━━━ TEXT BLOCK

For the second year in a row we built a pop-up shaping bay on the promenade above North Steyne Beach at Manly, NSW Australia during the Vissla Sydney Surf Pro. The idea behind the buildout being that while competitors pop off air reverses in the soft beachbreaks, shapers could work away in the shack, connect with other foam mowers and ground the event in true surf culture simply by working on their craft in a public space. From this, we bring you our Builders Q+A series: a series featuring questions answered by some of Australia's finest surfboard shapers while they were in the shaping bay working on their boards.
Luke Daniels, NSW North Coast shaper, gives us the rundown on how infectious a customers froth can be and why people in his part of the world are always happy to try something different.
In the last twelve months mate, have there been any noticeable changes in your shapes or design patterns, or you know customer requests?
I've still been riding the asym and trying to tap into those a little bit more. I've made a few for guys, which is epic and getting some good feedback. And then, still doin' mostly twinnies and stuff like that as well and so, it's a little slight different pattern.
Do you think now more than ever though, there is more equipment and more variety out there and choice for people to be able to ride, if they are looking for that different board, whether it be a asym, finless, twinnie or bonzer. Do you think now more than ever, people are spoilt for options?
I think so, yeah. It's definitely going that way, where everyone's offering those options, not just your standard kinda shortboards and stuff like that. It's good because people are experimenting and they're enjoying surfing, different lines, different boards and different conditions. Ultimately, it's just getting people in the water more, getting them more excited and frothing to go surfing and giving them new feelings and that's what we're all looking for at the end of the day.
Where you live on the NSW North Coast, it's a bit of a hub for people that like to ride different stuff. Do you notice it when you go surf, that people are more willing to adopt the change, as opposed to a city beach?

━━━━━━

> **TASK STATEMENT**
Return everything from "In the last" down to "spoilt for options?" in the shaper interview, copied word for word. The entries come from a different source than the interview.

━━━ DATASET ENTRIES

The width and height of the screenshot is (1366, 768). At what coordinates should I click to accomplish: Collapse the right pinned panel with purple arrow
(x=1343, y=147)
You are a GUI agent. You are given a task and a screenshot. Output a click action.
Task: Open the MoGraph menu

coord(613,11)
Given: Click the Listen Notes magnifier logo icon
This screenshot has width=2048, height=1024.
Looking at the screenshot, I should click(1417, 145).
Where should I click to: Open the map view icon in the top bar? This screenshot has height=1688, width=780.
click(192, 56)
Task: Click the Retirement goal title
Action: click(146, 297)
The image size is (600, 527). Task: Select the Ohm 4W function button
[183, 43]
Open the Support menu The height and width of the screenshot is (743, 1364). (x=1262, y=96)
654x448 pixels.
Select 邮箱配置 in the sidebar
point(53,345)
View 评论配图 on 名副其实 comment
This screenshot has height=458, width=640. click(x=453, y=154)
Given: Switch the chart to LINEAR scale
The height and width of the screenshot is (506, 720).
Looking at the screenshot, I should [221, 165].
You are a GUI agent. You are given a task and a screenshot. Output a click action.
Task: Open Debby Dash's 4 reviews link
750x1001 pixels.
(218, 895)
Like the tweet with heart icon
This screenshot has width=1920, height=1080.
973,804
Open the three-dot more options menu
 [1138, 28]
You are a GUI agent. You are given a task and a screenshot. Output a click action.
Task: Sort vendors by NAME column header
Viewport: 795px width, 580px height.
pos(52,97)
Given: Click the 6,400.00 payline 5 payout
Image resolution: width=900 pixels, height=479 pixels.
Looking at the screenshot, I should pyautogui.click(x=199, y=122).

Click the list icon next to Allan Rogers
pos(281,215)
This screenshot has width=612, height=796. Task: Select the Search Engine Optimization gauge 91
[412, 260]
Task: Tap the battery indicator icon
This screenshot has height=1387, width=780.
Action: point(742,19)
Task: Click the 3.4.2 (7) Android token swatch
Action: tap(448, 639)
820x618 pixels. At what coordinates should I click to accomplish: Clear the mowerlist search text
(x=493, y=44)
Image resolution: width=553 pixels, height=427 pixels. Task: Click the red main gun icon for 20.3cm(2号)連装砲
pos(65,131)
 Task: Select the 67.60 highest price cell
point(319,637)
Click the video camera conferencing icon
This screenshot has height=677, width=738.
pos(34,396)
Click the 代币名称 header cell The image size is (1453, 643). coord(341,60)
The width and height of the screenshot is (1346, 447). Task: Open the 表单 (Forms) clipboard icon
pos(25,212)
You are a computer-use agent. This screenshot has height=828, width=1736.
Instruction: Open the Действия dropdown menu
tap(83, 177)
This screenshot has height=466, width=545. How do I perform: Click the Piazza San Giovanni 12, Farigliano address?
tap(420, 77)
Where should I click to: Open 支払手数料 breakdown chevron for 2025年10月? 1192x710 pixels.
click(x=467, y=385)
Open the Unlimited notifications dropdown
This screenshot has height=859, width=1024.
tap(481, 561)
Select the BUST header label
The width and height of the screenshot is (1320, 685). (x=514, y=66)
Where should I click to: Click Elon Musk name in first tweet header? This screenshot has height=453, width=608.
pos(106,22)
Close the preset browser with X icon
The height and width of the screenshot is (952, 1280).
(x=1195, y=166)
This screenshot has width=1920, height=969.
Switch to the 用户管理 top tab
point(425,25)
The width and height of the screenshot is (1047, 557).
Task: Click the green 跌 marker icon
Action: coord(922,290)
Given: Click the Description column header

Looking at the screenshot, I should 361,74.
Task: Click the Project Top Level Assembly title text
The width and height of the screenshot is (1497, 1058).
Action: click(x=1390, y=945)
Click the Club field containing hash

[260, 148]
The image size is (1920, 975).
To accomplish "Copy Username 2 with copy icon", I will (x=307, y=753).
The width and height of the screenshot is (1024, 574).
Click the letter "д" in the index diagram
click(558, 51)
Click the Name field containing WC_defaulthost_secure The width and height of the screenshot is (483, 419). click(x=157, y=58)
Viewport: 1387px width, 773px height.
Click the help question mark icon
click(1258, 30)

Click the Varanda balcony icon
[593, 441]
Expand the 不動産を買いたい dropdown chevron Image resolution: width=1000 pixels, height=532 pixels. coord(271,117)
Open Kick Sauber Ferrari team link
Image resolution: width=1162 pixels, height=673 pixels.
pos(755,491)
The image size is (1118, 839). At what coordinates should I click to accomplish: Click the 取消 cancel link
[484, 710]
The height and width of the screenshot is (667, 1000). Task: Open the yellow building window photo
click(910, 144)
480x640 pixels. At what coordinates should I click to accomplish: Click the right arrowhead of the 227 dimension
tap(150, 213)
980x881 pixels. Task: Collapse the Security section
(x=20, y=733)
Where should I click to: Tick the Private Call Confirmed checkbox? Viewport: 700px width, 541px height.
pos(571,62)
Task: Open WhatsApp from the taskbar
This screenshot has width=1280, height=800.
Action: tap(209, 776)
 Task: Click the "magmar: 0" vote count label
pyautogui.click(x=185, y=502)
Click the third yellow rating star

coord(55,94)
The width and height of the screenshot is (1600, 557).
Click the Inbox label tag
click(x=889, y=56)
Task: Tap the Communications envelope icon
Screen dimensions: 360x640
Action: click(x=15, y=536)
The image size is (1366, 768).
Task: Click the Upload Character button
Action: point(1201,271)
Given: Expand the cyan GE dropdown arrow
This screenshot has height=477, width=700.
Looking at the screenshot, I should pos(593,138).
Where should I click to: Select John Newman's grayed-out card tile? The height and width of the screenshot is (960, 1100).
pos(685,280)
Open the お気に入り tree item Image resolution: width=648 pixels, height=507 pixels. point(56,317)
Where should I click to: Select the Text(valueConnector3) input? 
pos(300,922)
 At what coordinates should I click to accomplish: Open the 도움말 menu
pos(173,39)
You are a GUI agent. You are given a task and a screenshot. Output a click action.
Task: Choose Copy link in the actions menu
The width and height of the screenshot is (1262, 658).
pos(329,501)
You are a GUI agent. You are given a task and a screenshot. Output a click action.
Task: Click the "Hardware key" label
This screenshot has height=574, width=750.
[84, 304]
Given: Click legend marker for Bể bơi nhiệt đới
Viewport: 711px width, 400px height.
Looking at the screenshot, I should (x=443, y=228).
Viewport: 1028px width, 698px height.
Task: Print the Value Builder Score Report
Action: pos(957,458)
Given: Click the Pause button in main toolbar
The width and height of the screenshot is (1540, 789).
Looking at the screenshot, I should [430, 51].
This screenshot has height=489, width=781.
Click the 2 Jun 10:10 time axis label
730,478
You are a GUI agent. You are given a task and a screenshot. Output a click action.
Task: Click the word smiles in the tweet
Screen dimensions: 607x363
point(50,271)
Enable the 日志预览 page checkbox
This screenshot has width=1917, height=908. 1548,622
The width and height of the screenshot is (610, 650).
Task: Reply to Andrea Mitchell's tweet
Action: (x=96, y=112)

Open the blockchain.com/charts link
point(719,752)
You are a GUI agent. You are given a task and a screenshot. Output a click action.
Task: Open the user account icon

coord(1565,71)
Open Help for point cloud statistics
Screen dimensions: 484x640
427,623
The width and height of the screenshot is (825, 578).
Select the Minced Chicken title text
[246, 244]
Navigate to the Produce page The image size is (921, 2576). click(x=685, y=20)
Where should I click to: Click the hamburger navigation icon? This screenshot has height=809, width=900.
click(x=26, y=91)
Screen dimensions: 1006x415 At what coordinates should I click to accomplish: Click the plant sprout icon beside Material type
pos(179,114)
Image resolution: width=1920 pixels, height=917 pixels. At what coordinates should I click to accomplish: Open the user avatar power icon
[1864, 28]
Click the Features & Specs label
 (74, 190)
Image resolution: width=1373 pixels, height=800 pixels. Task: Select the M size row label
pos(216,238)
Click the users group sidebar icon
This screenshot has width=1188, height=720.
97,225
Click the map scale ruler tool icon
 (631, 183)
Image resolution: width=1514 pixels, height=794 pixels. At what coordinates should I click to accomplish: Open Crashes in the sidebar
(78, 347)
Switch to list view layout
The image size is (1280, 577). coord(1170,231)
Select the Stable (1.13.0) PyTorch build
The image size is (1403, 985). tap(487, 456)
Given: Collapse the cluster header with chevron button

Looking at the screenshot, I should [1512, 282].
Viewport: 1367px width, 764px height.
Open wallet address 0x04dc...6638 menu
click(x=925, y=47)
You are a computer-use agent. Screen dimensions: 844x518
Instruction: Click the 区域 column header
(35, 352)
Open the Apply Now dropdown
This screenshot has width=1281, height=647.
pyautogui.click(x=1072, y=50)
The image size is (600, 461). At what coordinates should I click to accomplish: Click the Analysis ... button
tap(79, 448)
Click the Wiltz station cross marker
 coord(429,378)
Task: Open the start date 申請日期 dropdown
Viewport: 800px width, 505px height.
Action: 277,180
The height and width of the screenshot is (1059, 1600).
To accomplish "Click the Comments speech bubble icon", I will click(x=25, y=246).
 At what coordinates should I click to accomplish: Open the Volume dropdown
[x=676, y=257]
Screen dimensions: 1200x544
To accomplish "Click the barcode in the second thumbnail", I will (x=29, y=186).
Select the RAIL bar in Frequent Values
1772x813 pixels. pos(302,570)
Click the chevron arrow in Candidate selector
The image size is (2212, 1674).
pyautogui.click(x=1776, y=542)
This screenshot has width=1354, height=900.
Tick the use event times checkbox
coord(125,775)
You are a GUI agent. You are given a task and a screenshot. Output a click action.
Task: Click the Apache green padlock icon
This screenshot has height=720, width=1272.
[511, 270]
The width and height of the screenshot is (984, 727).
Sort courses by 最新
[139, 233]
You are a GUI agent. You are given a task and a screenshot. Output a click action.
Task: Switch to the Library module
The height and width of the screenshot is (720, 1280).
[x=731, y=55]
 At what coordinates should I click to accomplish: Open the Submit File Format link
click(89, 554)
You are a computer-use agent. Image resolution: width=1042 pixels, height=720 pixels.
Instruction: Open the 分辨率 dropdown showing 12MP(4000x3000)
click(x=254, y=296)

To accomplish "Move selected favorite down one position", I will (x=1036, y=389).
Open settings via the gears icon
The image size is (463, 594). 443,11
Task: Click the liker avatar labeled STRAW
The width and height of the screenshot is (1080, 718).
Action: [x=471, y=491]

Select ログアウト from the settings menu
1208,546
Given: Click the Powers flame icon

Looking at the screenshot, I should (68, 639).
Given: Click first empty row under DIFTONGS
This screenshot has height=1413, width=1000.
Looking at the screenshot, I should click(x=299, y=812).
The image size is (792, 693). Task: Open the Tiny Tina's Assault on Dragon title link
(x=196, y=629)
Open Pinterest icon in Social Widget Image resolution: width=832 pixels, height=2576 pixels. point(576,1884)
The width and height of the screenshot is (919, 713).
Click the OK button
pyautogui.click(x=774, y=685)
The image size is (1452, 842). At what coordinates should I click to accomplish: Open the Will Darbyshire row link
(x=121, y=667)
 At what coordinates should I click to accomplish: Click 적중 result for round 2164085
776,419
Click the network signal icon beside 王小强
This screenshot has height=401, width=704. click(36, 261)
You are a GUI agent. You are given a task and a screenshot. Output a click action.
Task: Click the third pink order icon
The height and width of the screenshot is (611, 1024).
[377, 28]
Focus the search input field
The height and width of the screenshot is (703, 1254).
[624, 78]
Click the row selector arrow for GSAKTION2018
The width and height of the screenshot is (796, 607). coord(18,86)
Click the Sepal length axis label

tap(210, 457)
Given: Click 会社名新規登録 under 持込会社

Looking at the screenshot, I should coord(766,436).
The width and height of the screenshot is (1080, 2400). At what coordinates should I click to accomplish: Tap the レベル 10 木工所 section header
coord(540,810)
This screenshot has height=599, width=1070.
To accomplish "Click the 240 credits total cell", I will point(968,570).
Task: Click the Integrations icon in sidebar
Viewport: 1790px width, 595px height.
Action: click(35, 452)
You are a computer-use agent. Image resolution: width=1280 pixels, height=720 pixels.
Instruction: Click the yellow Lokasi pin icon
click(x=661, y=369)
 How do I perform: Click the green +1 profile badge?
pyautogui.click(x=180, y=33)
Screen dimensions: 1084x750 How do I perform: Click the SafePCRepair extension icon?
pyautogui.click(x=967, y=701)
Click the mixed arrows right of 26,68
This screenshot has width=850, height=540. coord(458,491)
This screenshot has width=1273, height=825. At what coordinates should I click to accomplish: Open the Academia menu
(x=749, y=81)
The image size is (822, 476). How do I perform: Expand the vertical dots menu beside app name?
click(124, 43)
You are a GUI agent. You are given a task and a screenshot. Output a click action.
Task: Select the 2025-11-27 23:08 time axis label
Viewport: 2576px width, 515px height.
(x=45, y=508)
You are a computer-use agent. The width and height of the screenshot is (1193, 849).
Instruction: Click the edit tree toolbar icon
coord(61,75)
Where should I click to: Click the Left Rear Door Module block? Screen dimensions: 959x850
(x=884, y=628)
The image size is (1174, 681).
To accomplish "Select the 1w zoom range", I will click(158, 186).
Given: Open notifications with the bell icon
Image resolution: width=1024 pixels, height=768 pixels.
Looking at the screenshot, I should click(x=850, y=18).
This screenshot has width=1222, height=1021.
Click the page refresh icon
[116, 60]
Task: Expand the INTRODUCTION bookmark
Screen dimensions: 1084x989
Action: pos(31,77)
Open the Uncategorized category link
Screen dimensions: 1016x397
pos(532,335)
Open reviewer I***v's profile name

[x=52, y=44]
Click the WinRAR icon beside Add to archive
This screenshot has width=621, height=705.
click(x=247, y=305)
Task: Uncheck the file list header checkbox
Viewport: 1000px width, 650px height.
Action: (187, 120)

━━━━━━

> **RESULT OF THE TASK**
In the last twelve months mate, have there been any noticeable changes in your shapes or design patterns, or you know customer requests?
I've still been riding the asym and trying to tap into those a little bit more. I've made a few for guys, which is epic and getting some good feedback. And then, still doin' mostly twinnies and stuff like that as well and so, it's a little slight different pattern.
Do you think now more than ever though, there is more equipment and more variety out there and choice for people to be able to ride, if they are looking for that different board, whether it be a asym, finless, twinnie or bonzer. Do you think now more than ever, people are spoilt for options?